• [The problem]:
Convert the stretch from the start of the records through the line containing "Action: click(x=62, y=20)" into a JSON list of strings, one string per line, skipping blank lines and leaving out the pictures.
----
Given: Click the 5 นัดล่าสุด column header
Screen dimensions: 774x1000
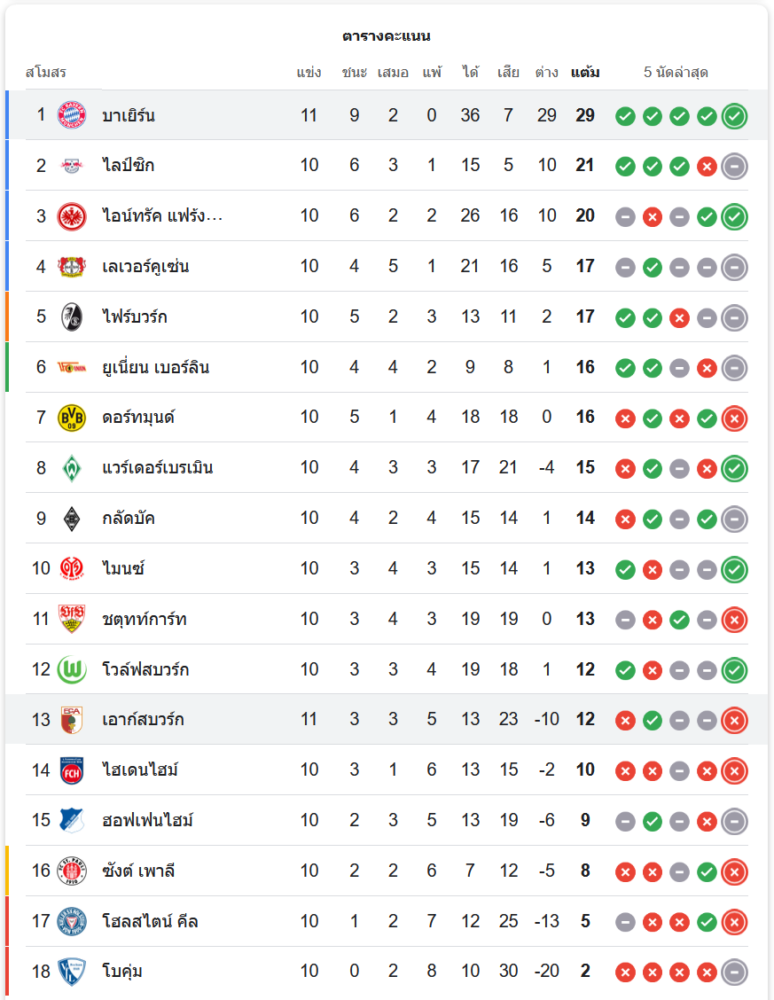Looking at the screenshot, I should (676, 73).
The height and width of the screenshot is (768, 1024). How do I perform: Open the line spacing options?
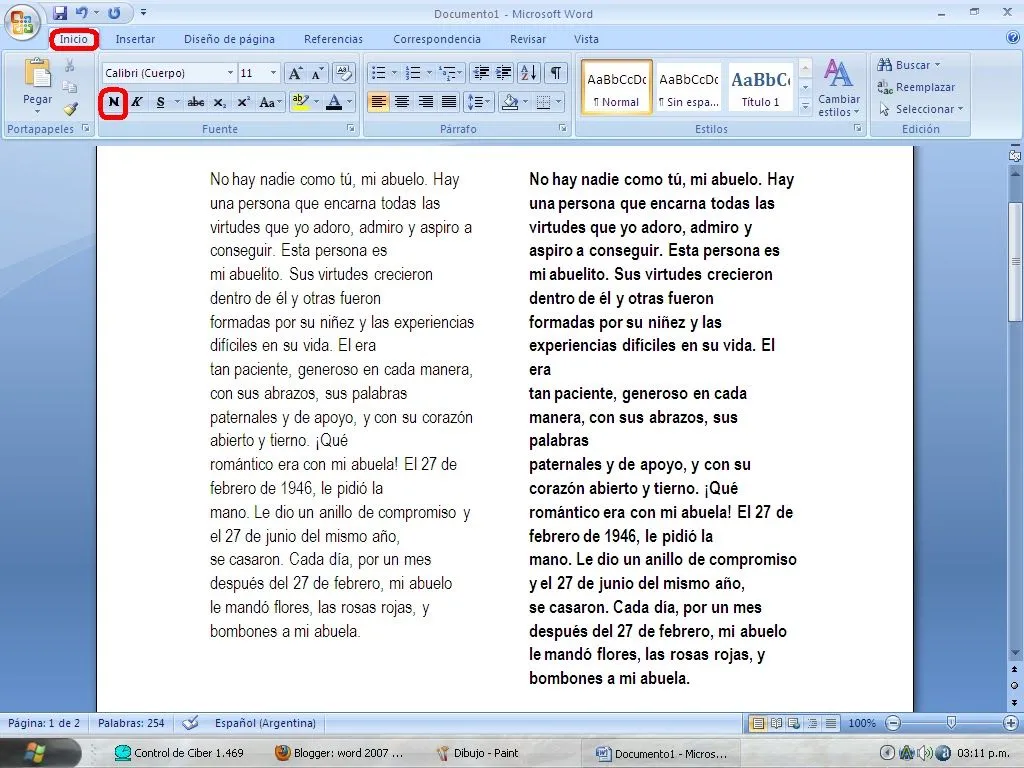click(477, 102)
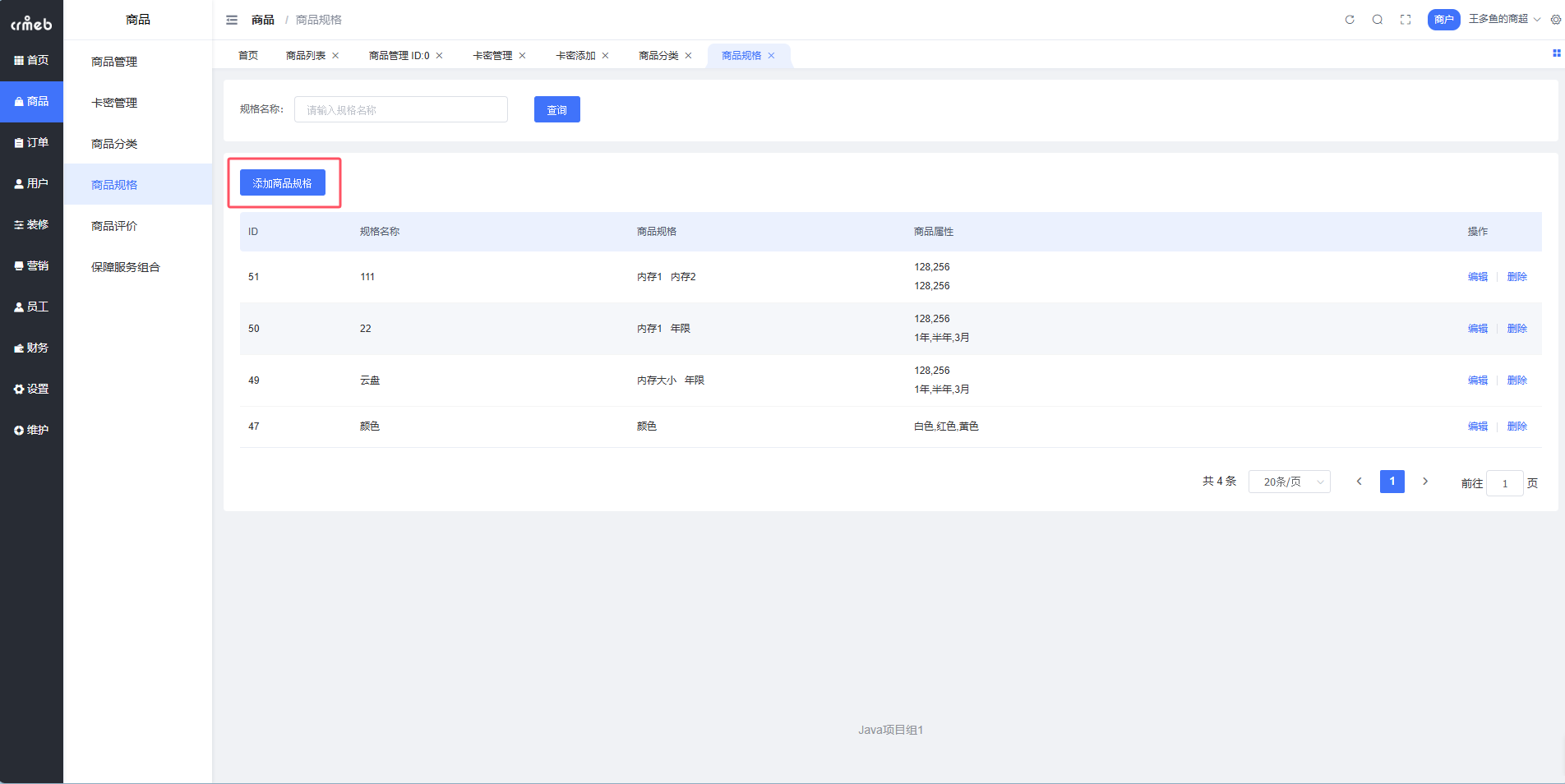Image resolution: width=1565 pixels, height=784 pixels.
Task: Open the search icon in header
Action: (1378, 20)
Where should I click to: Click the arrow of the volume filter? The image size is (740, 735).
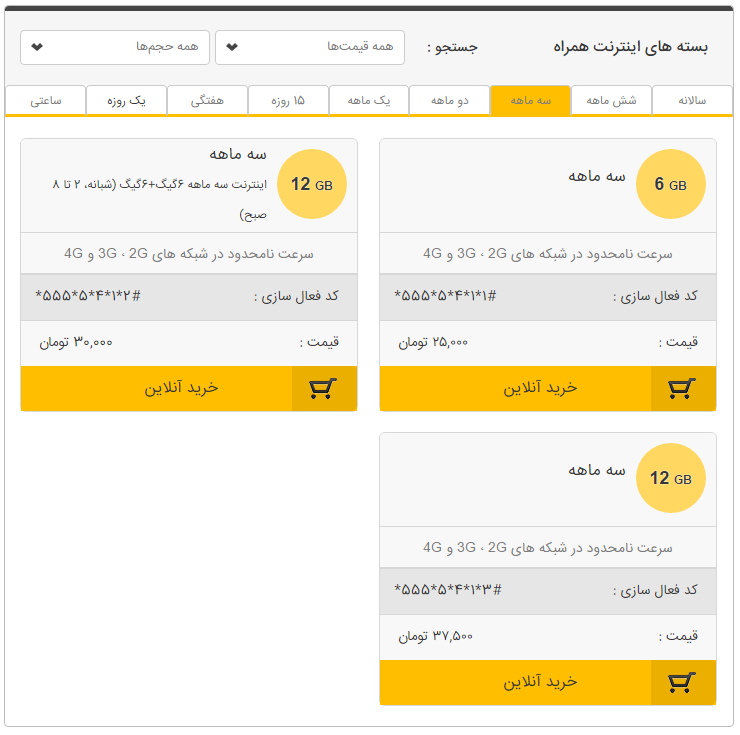[x=37, y=47]
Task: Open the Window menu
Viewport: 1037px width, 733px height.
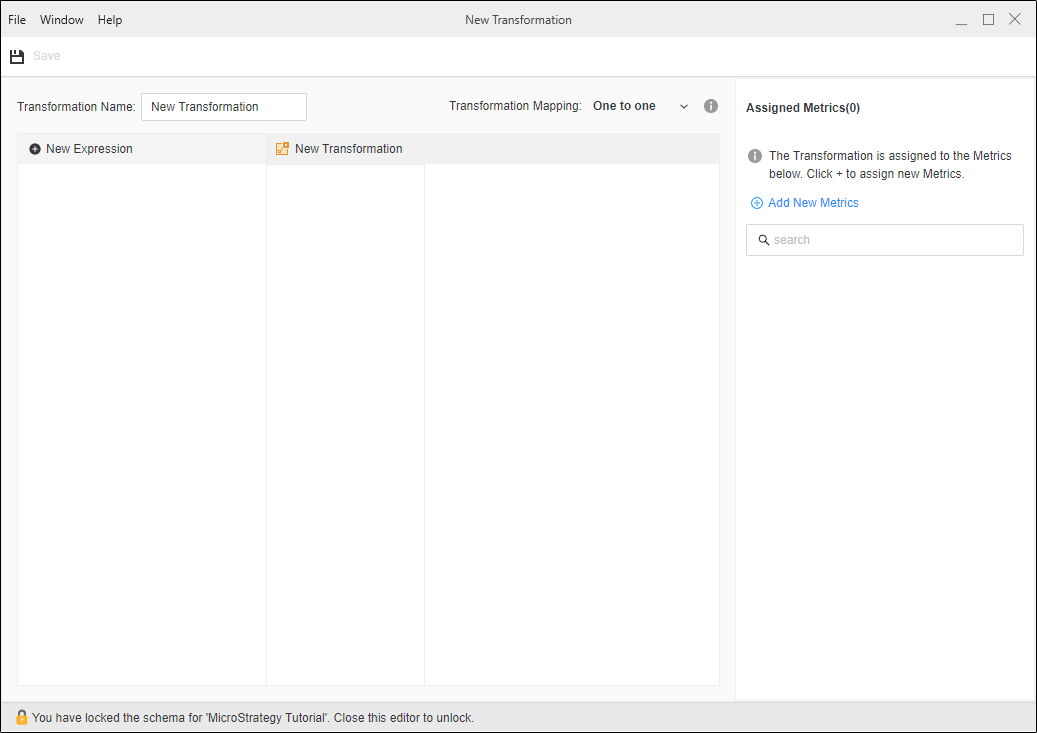Action: click(x=62, y=20)
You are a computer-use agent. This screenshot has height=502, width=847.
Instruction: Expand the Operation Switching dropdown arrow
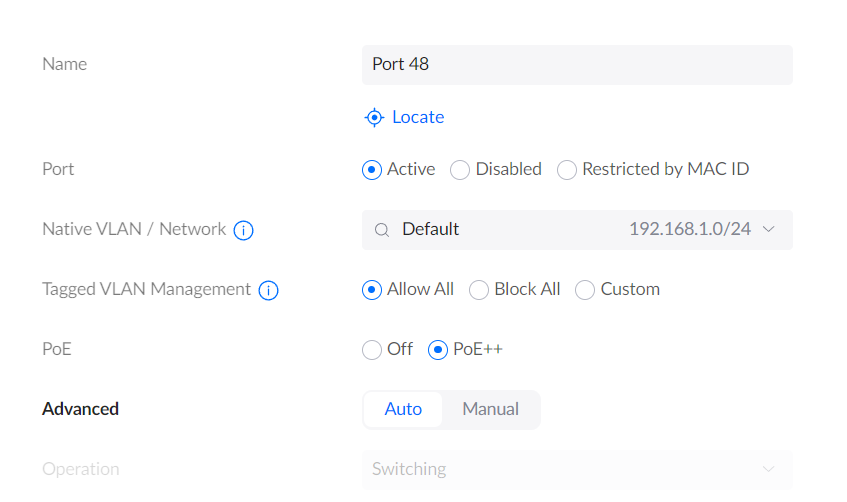point(769,469)
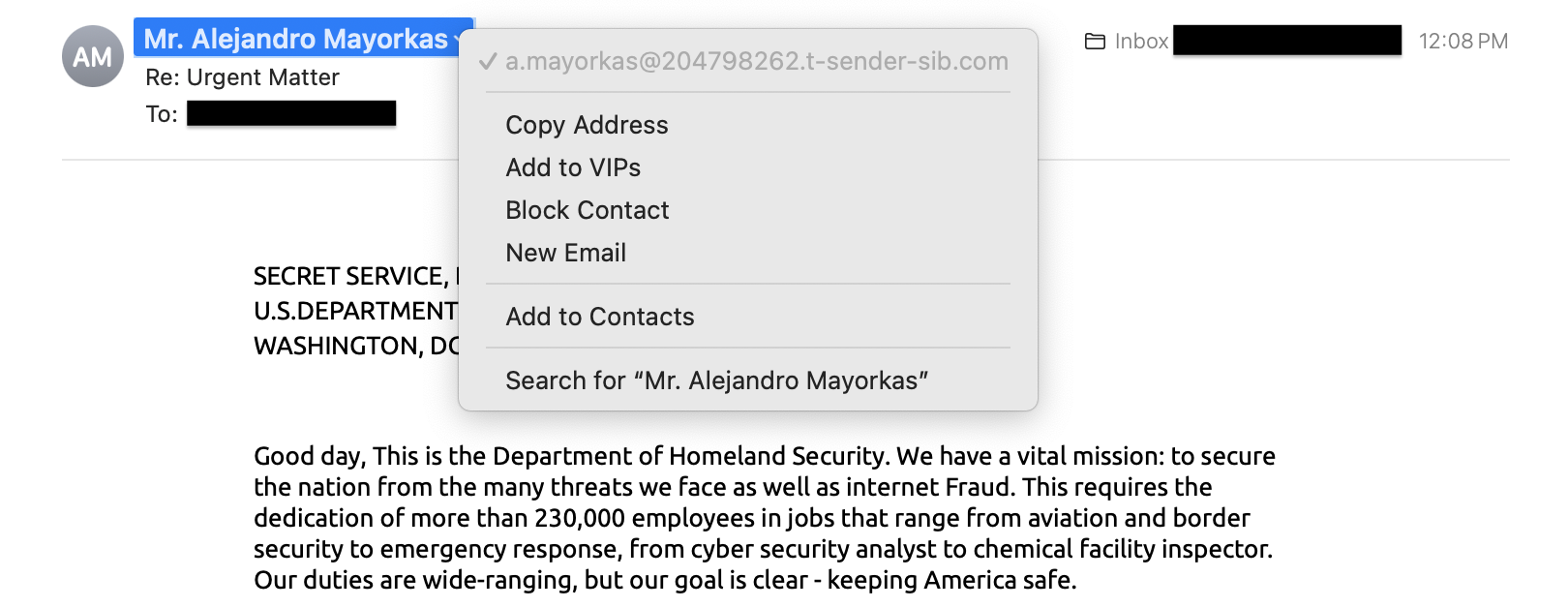Click the Mr. Alejandro Mayorkas sender name
The width and height of the screenshot is (1568, 608).
[x=295, y=39]
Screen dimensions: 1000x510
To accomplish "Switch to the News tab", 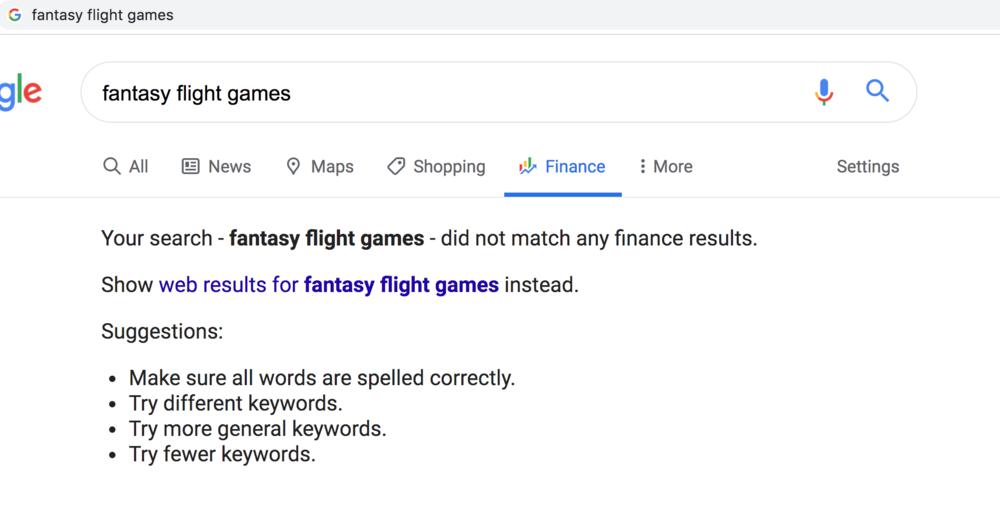I will pos(229,167).
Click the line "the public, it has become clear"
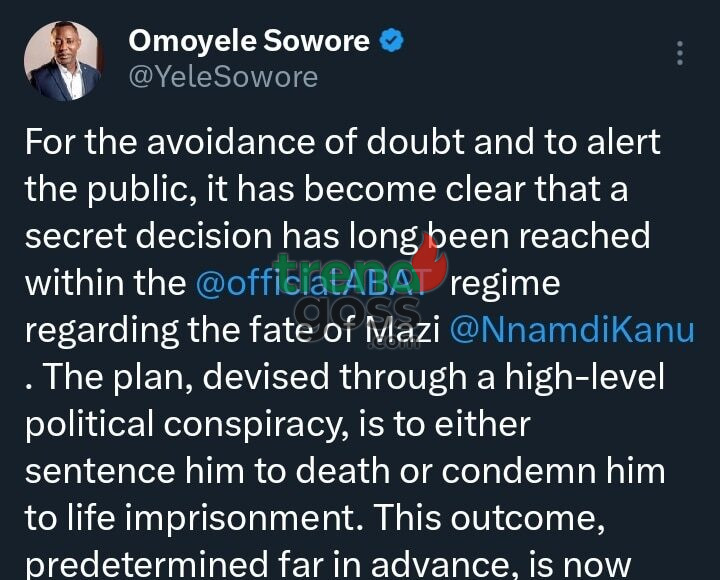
----
• [Task response]:
[
  "Given: Click the 5 นัดล่าสุด column header",
  "Screen dimensions: 774x1000",
  "Looking at the screenshot, I should (676, 73).",
  "The height and width of the screenshot is (768, 1024). How do I perform: Open the line spacing options?",
  "click(477, 102)",
  "Image resolution: width=1565 pixels, height=784 pixels.",
  "Task: Open the search icon in header",
  "Action: (1378, 20)",
  "Where should I click to: Click the arrow of the volume filter? The image size is (740, 735).",
  "[x=37, y=47]",
  "Task: Open the Window menu",
  "Viewport: 1037px width, 733px height.",
  "Action: click(x=62, y=20)"
]